** Document extract **
--- START ---

They both have really good laying queens that lay solid patterns. Something has to give and I'm getting a little old for climbing up ladders to lop off a branch. Figured I'd either split or use them for cell-starting and finishing. 
Have two cell starters built now. Yesterday I spent a lot of time running the big one thru a queen excluder because the first time thru I could not see her. SOOO many bees. 
After I shook nearly two deeps full of bees into the starter I finally found her on a frame. Found two frames with cells on them so made up two slot in a queen castle for them. So far have harvested 4 separate frames with cells. I bet there will be a couple more from the new cell starter. At this point a queen is a queen. Sort em out later.


----------



## aunt betty

Have days where I can see eggs and days where I can't.
Been kind of gloomy lately but today had some little breaks in the clouds enough to where for the first time in a while I spotted some.
Got me thinking maybe I better look in the Nicot and by golly there are eggs in it now. Some laying down so I must have been looking right at them yesterday. 

Anyhow...I got eggs in the basket. (right on schedule too!) 
Tomorrow I'll release the queen and take Nicot inside for a real close look under a loop with good lighting. 
Yahoo..I think.


----------



## Hoot Owl Lane Bees

That is exciting. 
Good Luck


----------



## aunt betty

Weather has not been being friendly. Have been either working in cloud-covered skies, windy, rainy, or too cold.
The other beeks think I'm nuts. 

Am dying to run over and dig around in that Nicot and get a really good close look but the way that the furnace keeps running tells me I better wait. Timing on doing all the manipulating has been rough and have not even tried to take a picture. 
I just run out when the sky looks right. 
It looks right now but it's too cold. 
After it hits the high for today (50) I'll go.
Looks like I'll be working the Nicot in the front seat of the pickup.

After going part-way thru the Nicot adventure I'm beginning to see why it's not as popular as you would think.
Once you put a queen into the cage you're chained to it metaphorically for a few days. 
Grafting seems like it'd be so much easier and faster. Less impact on the colony. 
I wish I could see better or at least had perfect conditions to see whenever I needed it. Poor lighting and I'm pretty much blind to seeing eggs and fresh-hatched larva. 

Have all the stuff to graft and that's plan B.Try that after this Nicot stuff plays out or not.


----------



## ruthiesbees

Eggs in the nicot sure are hard to see unless you can bring them inside and blow up the photo. My eggs should be larvae by Sat/Sun.


----------



## aunt betty

I looked with bright sunlight and all I could see were a couple eggs laying down. 
Had the queen in a separate cage and decided to just let her loose back into the hive. 
Five days of no eggs production is not very cool. 
Left the cassette in and will still take a look to see if something hatches but it's not looking too good.
Think maybe I saw around ten eggs. Using the loop was sort of worthless. Something about the design of the cassette makes viewing into it difficult. One of the things I loathe about the NIcot is that the brown cell cups have a little dot in the center. (casting mark)

--- END ---

** Your assignment **
Answer these questions about the beekeeping thread:
(a) What is the high temperature given for the day on which the Nicot will be worked in the pickup?
(b) Which method is named as plan B?
(c) What do the brown cell cups of the Nicot have in the center?

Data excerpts
--- START ---

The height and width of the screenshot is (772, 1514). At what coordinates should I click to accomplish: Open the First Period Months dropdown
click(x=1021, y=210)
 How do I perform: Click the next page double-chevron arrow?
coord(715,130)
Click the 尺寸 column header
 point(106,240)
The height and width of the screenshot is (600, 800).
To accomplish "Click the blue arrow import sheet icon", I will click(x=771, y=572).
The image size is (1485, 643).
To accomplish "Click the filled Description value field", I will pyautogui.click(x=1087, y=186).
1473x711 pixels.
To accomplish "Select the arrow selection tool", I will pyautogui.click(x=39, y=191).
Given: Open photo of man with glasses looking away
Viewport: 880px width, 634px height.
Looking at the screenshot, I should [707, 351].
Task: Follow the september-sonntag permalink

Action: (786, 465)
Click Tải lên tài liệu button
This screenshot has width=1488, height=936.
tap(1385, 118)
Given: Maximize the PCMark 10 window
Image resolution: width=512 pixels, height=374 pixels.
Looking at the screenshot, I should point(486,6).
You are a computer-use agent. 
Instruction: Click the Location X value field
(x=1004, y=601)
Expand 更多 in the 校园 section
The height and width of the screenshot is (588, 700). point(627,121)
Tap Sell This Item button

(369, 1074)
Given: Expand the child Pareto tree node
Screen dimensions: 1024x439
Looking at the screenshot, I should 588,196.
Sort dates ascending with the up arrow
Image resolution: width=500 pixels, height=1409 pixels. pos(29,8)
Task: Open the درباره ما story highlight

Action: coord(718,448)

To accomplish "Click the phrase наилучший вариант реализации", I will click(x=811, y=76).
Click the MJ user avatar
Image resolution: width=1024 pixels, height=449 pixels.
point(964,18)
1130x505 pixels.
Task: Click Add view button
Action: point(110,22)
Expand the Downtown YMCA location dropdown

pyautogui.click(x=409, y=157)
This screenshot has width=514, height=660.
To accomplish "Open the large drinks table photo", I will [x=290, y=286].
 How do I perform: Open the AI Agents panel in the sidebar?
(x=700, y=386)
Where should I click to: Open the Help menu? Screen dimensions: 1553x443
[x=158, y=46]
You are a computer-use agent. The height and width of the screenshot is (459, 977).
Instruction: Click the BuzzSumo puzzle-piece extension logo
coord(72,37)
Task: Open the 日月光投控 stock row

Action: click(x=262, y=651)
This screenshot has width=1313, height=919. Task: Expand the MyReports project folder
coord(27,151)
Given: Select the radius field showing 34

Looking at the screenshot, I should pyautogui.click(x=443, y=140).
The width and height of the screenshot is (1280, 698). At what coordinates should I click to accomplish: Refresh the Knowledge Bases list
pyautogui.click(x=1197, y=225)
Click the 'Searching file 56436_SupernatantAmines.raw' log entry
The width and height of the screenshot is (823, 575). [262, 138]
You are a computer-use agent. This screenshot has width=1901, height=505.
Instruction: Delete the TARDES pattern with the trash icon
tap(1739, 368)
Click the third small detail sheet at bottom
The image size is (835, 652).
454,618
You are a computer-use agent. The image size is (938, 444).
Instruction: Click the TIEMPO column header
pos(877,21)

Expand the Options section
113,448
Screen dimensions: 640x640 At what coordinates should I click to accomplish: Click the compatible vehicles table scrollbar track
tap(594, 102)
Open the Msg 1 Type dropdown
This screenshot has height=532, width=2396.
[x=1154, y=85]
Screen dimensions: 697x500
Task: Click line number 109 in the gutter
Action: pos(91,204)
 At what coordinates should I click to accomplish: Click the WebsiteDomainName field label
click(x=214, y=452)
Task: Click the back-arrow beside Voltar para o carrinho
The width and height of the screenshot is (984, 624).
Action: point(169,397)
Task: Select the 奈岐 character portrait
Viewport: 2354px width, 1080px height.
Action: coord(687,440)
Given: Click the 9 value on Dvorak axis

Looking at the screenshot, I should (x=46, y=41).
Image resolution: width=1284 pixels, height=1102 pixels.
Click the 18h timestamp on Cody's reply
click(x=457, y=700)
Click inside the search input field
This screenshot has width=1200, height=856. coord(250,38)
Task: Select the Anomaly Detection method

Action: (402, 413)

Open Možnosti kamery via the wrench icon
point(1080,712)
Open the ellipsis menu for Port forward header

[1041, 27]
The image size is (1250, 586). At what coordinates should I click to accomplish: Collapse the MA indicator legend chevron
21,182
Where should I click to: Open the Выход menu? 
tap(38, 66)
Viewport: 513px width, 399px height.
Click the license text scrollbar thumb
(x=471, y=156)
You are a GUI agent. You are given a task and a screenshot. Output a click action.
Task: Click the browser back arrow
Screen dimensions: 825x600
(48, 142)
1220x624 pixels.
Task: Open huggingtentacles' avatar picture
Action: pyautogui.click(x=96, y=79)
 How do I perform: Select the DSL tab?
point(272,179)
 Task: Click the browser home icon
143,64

--- END ---

** Answer area **
(a) 50
(b) Grafting
(c) A little dot, the casting mark